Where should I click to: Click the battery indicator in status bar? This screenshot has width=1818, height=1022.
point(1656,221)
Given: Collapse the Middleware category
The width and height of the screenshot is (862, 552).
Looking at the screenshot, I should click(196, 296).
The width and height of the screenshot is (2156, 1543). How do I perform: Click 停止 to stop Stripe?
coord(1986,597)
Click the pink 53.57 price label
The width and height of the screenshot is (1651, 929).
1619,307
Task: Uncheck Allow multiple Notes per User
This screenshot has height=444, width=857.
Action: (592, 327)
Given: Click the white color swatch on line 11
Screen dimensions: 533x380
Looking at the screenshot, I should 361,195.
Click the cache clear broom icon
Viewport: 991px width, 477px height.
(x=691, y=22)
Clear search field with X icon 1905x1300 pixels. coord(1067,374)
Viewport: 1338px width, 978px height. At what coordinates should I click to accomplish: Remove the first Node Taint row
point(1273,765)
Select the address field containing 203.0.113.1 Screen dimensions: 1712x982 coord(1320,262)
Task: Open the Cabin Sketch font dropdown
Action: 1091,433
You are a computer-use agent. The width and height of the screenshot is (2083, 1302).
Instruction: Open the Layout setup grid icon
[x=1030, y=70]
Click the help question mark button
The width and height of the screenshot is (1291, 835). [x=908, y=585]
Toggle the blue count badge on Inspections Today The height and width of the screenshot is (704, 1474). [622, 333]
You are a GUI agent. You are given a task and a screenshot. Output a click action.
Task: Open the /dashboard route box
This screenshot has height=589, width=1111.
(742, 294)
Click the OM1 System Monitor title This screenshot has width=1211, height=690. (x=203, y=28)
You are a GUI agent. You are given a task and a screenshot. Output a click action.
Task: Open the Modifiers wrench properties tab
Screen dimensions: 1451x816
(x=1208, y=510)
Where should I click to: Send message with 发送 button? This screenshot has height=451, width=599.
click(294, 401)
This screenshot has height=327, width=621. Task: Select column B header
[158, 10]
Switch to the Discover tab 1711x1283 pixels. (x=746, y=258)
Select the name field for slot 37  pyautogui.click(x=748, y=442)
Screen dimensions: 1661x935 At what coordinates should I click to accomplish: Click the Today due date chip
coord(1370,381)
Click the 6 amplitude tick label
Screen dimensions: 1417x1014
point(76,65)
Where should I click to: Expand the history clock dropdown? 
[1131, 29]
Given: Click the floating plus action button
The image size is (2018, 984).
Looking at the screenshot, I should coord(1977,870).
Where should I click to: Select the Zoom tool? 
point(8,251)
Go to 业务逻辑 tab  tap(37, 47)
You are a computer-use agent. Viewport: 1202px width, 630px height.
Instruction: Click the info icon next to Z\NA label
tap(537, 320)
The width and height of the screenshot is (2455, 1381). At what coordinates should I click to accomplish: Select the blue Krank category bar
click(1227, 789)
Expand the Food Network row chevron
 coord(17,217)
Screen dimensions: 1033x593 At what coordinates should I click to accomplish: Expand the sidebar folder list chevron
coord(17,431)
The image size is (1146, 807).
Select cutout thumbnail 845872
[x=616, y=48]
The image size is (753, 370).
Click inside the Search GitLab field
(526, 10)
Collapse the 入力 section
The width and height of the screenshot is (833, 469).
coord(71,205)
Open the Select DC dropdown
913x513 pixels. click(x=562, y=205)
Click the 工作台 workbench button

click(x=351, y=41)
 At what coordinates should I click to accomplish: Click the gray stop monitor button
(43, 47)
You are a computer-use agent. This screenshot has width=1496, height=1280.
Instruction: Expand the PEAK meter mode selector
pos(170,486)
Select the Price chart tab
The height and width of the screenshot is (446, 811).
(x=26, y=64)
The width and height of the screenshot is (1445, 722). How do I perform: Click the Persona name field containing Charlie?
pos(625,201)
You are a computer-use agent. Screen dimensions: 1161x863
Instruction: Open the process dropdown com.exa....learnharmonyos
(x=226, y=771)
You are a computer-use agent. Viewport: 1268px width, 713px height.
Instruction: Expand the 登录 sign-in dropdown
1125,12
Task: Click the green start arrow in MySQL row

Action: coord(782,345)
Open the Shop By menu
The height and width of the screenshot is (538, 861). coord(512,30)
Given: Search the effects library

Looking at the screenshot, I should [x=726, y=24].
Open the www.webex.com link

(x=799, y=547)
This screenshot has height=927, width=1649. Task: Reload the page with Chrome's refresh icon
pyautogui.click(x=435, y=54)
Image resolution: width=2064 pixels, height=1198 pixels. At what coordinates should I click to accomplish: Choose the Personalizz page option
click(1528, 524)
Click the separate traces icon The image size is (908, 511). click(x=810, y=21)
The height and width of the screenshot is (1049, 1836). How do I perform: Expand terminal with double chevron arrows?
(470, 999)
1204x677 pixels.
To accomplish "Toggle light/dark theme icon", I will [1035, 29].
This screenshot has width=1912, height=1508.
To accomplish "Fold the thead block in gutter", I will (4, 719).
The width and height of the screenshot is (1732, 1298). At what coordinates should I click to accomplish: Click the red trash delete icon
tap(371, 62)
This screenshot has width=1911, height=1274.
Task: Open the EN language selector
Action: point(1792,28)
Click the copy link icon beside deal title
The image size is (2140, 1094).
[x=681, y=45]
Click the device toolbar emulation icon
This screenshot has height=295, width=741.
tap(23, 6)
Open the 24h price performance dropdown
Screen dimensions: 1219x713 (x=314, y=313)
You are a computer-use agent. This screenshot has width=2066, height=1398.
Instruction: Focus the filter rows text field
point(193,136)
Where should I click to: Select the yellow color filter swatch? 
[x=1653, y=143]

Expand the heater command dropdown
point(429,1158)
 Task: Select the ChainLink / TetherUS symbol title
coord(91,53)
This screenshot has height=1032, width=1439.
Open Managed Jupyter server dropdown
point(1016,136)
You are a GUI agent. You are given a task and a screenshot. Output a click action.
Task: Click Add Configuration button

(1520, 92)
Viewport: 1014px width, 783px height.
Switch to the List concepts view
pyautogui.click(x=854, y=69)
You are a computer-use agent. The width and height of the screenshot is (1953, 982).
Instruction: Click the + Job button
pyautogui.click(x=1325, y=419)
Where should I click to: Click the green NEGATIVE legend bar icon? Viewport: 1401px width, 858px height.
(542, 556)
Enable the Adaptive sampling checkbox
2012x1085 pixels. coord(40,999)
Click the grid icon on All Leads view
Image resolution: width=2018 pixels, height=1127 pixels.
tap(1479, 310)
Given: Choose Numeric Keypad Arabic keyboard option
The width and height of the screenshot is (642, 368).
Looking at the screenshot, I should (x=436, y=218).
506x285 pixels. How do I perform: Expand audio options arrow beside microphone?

How to complete this task: The material is to be output in full, exactly as it stands.

Your response:
Where should I click to: Click the battery indicator in status bar? This screenshot has width=1818, height=1022.
point(1656,221)
Given: Collapse the Middleware category
The width and height of the screenshot is (862, 552).
Looking at the screenshot, I should click(196, 296).
The width and height of the screenshot is (2156, 1543). How do I perform: Click 停止 to stop Stripe?
coord(1986,597)
Click the pink 53.57 price label
The width and height of the screenshot is (1651, 929).
1619,307
Task: Uncheck Allow multiple Notes per User
This screenshot has height=444, width=857.
Action: (592, 327)
Given: Click the white color swatch on line 11
Screen dimensions: 533x380
Looking at the screenshot, I should 361,195.
Click the cache clear broom icon
Viewport: 991px width, 477px height.
(x=691, y=22)
Clear search field with X icon 1905x1300 pixels. coord(1067,374)
Viewport: 1338px width, 978px height. At what coordinates should I click to accomplish: Remove the first Node Taint row
point(1273,765)
Select the address field containing 203.0.113.1 Screen dimensions: 1712x982 coord(1320,262)
Task: Open the Cabin Sketch font dropdown
Action: 1091,433
You are a computer-use agent. The width and height of the screenshot is (2083, 1302).
Instruction: Open the Layout setup grid icon
[x=1030, y=70]
Click the help question mark button
The width and height of the screenshot is (1291, 835). [x=908, y=585]
Toggle the blue count badge on Inspections Today The height and width of the screenshot is (704, 1474). [622, 333]
You are a GUI agent. You are given a task and a screenshot. Output a click action.
Task: Open the /dashboard route box
This screenshot has height=589, width=1111.
(742, 294)
Click the OM1 System Monitor title This screenshot has width=1211, height=690. (x=203, y=28)
You are a GUI agent. You are given a task and a screenshot. Output a click action.
Task: Open the Modifiers wrench properties tab
Screen dimensions: 1451x816
(x=1208, y=510)
Where should I click to: Send message with 发送 button? This screenshot has height=451, width=599.
click(294, 401)
This screenshot has height=327, width=621. Task: Select column B header
[158, 10]
Switch to the Discover tab 1711x1283 pixels. (x=746, y=258)
Select the name field for slot 37  pyautogui.click(x=748, y=442)
Screen dimensions: 1661x935 At what coordinates should I click to accomplish: Click the Today due date chip
coord(1370,381)
Click the 6 amplitude tick label
Screen dimensions: 1417x1014
point(76,65)
Where should I click to: Expand the history clock dropdown? 
[1131, 29]
Given: Click the floating plus action button
The image size is (2018, 984).
Looking at the screenshot, I should coord(1977,870).
Where should I click to: Select the Zoom tool? 
point(8,251)
Go to 业务逻辑 tab  tap(37, 47)
You are a computer-use agent. Viewport: 1202px width, 630px height.
Instruction: Click the info icon next to Z\NA label
tap(537, 320)
The width and height of the screenshot is (2455, 1381). At what coordinates should I click to accomplish: Select the blue Krank category bar
click(1227, 789)
Expand the Food Network row chevron
 coord(17,217)
Screen dimensions: 1033x593 At what coordinates should I click to accomplish: Expand the sidebar folder list chevron
coord(17,431)
The image size is (1146, 807).
Select cutout thumbnail 845872
[x=616, y=48]
The image size is (753, 370).
Click inside the Search GitLab field
(526, 10)
Collapse the 入力 section
The width and height of the screenshot is (833, 469).
coord(71,205)
Open the Select DC dropdown
913x513 pixels. click(x=562, y=205)
Click the 工作台 workbench button

click(x=351, y=41)
 At what coordinates should I click to accomplish: Click the gray stop monitor button
(43, 47)
You are a computer-use agent. This screenshot has width=1496, height=1280.
Instruction: Expand the PEAK meter mode selector
pos(170,486)
Select the Price chart tab
The height and width of the screenshot is (446, 811).
(x=26, y=64)
The width and height of the screenshot is (1445, 722). How do I perform: Click the Persona name field containing Charlie?
pos(625,201)
You are a computer-use agent. Screen dimensions: 1161x863
Instruction: Open the process dropdown com.exa....learnharmonyos
(x=226, y=771)
You are a computer-use agent. Viewport: 1268px width, 713px height.
Instruction: Expand the 登录 sign-in dropdown
1125,12
Task: Click the green start arrow in MySQL row

Action: coord(782,345)
Open the Shop By menu
The height and width of the screenshot is (538, 861). coord(512,30)
Given: Search the effects library

Looking at the screenshot, I should [x=726, y=24].
Open the www.webex.com link

(x=799, y=547)
This screenshot has height=927, width=1649. Task: Reload the page with Chrome's refresh icon
pyautogui.click(x=435, y=54)
Image resolution: width=2064 pixels, height=1198 pixels. At what coordinates should I click to accomplish: Choose the Personalizz page option
click(1528, 524)
Click the separate traces icon The image size is (908, 511). click(x=810, y=21)
The height and width of the screenshot is (1049, 1836). How do I perform: Expand terminal with double chevron arrows?
(470, 999)
1204x677 pixels.
To accomplish "Toggle light/dark theme icon", I will [1035, 29].
This screenshot has width=1912, height=1508.
To accomplish "Fold the thead block in gutter", I will (4, 719).
The width and height of the screenshot is (1732, 1298). At what coordinates should I click to accomplish: Click the red trash delete icon
tap(371, 62)
This screenshot has width=1911, height=1274.
Task: Open the EN language selector
Action: point(1792,28)
Click the copy link icon beside deal title
The image size is (2140, 1094).
[x=681, y=45]
Click the device toolbar emulation icon
This screenshot has height=295, width=741.
tap(23, 6)
Open the 24h price performance dropdown
Screen dimensions: 1219x713 (x=314, y=313)
You are a computer-use agent. This screenshot has width=2066, height=1398.
Instruction: Focus the filter rows text field
point(193,136)
Where should I click to: Select the yellow color filter swatch? 
[x=1653, y=143]

Expand the heater command dropdown
point(429,1158)
 Task: Select the ChainLink / TetherUS symbol title
coord(91,53)
This screenshot has height=1032, width=1439.
Open Managed Jupyter server dropdown
point(1016,136)
You are a GUI agent. You are given a task and a screenshot. Output a click action.
Task: Click Add Configuration button

(1520, 92)
Viewport: 1014px width, 783px height.
Switch to the List concepts view
pyautogui.click(x=854, y=69)
You are a computer-use agent. The width and height of the screenshot is (1953, 982).
Instruction: Click the + Job button
pyautogui.click(x=1325, y=419)
Where should I click to: Click the green NEGATIVE legend bar icon? Viewport: 1401px width, 858px height.
(542, 556)
Enable the Adaptive sampling checkbox
2012x1085 pixels. coord(40,999)
Click the grid icon on All Leads view
Image resolution: width=2018 pixels, height=1127 pixels.
tap(1479, 310)
Given: Choose Numeric Keypad Arabic keyboard option
The width and height of the screenshot is (642, 368).
Looking at the screenshot, I should (x=436, y=218).
506x285 pixels. How do I perform: Expand audio options arrow beside microphone?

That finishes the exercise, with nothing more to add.